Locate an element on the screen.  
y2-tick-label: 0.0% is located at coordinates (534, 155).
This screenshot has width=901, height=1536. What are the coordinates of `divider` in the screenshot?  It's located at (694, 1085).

****************************************

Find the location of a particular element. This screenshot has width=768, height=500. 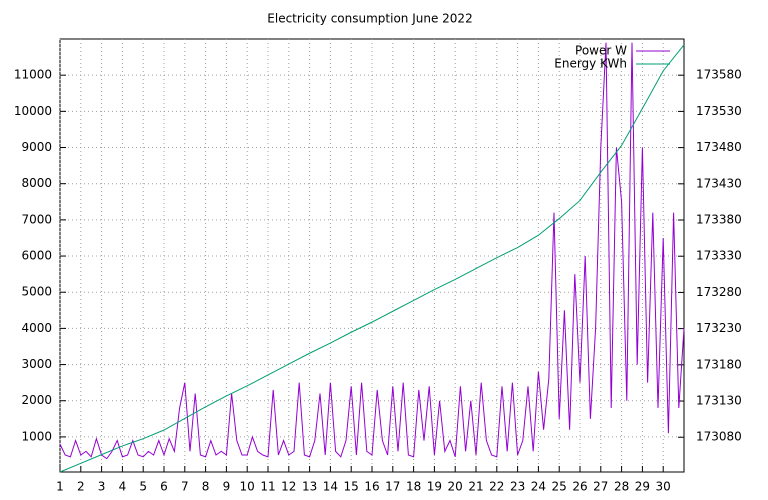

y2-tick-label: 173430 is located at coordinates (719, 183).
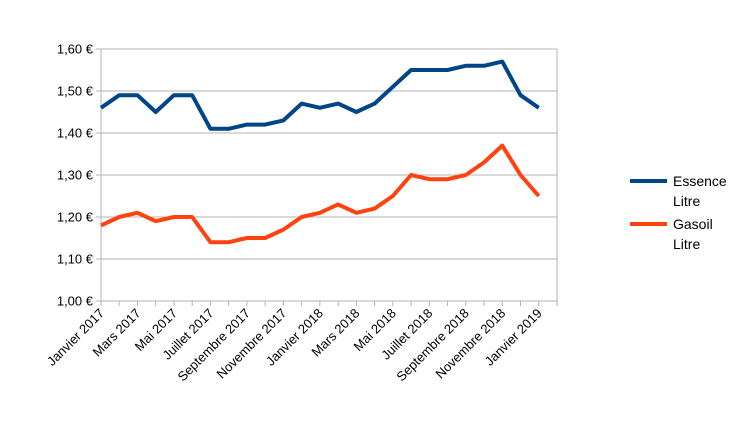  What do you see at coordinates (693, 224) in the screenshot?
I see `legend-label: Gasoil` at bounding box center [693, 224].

****************************************

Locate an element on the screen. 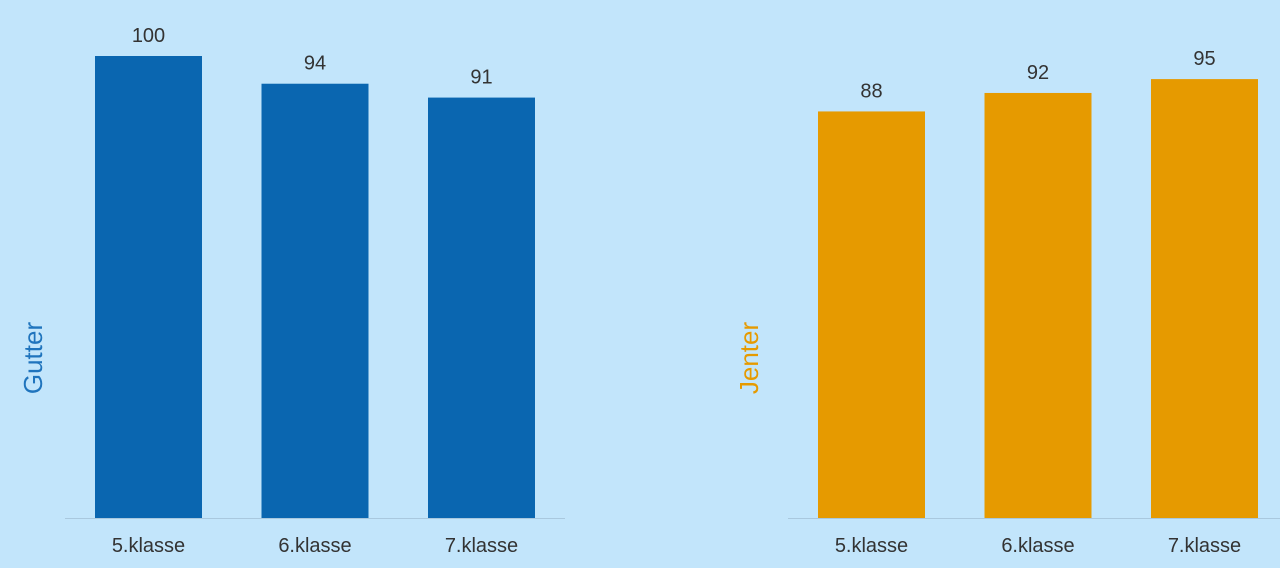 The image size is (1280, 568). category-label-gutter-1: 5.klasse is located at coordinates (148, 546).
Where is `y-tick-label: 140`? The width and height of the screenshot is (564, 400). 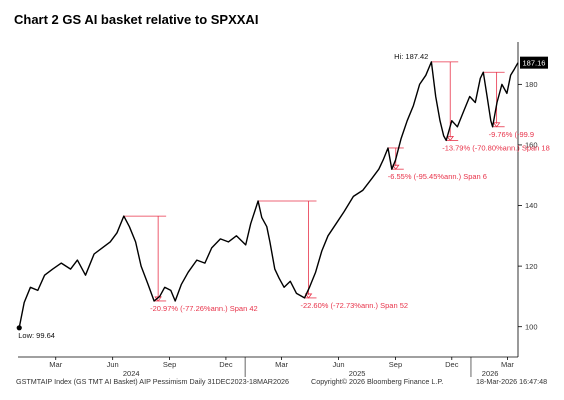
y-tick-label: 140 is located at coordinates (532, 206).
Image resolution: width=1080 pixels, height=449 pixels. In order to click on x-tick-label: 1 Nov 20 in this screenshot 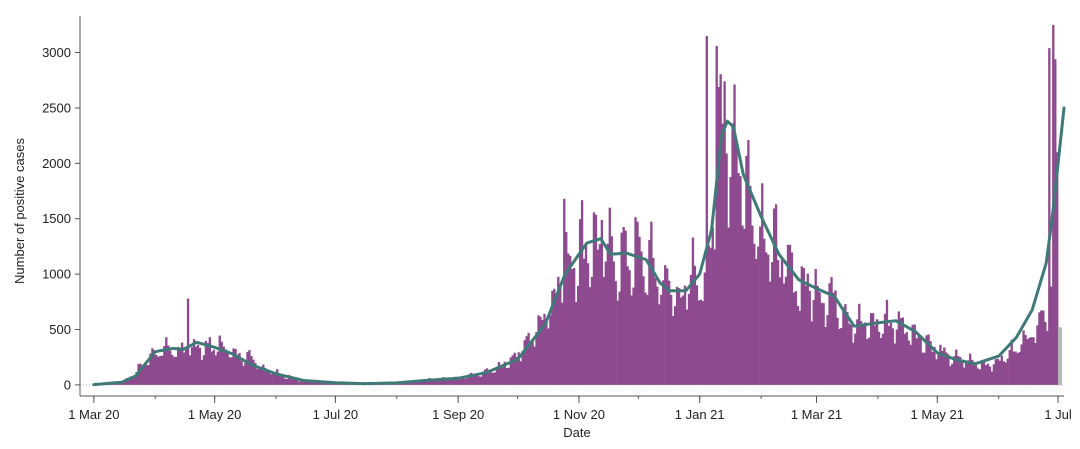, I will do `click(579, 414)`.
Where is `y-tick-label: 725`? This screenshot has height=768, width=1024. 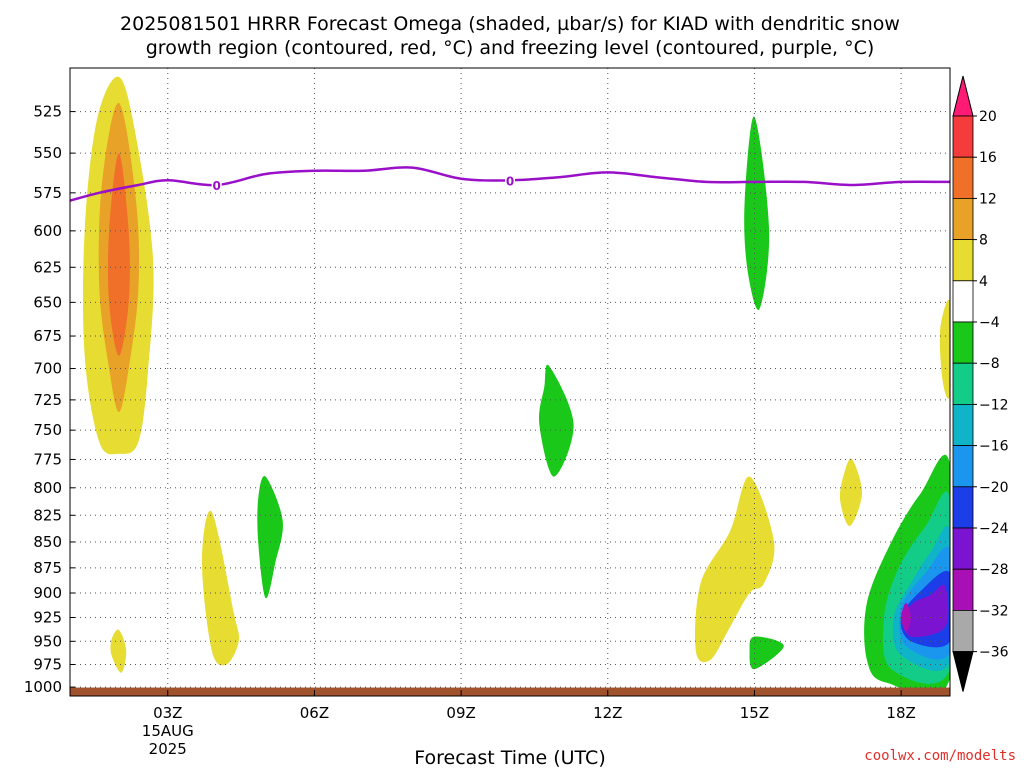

****************************************

■ **Required action**: Write out the part of the records that opens with the line containing "Find the location" and closes with the line containing "center [693, 224].", with both of those lines included. Keep the pictures out of your answer.

■ **Answer to the exercise**:
Find the location of a particular element. This screenshot has width=768, height=500. 

y2-tick-label: 173430 is located at coordinates (719, 183).
  What do you see at coordinates (693, 224) in the screenshot?
I see `legend-label: Gasoil` at bounding box center [693, 224].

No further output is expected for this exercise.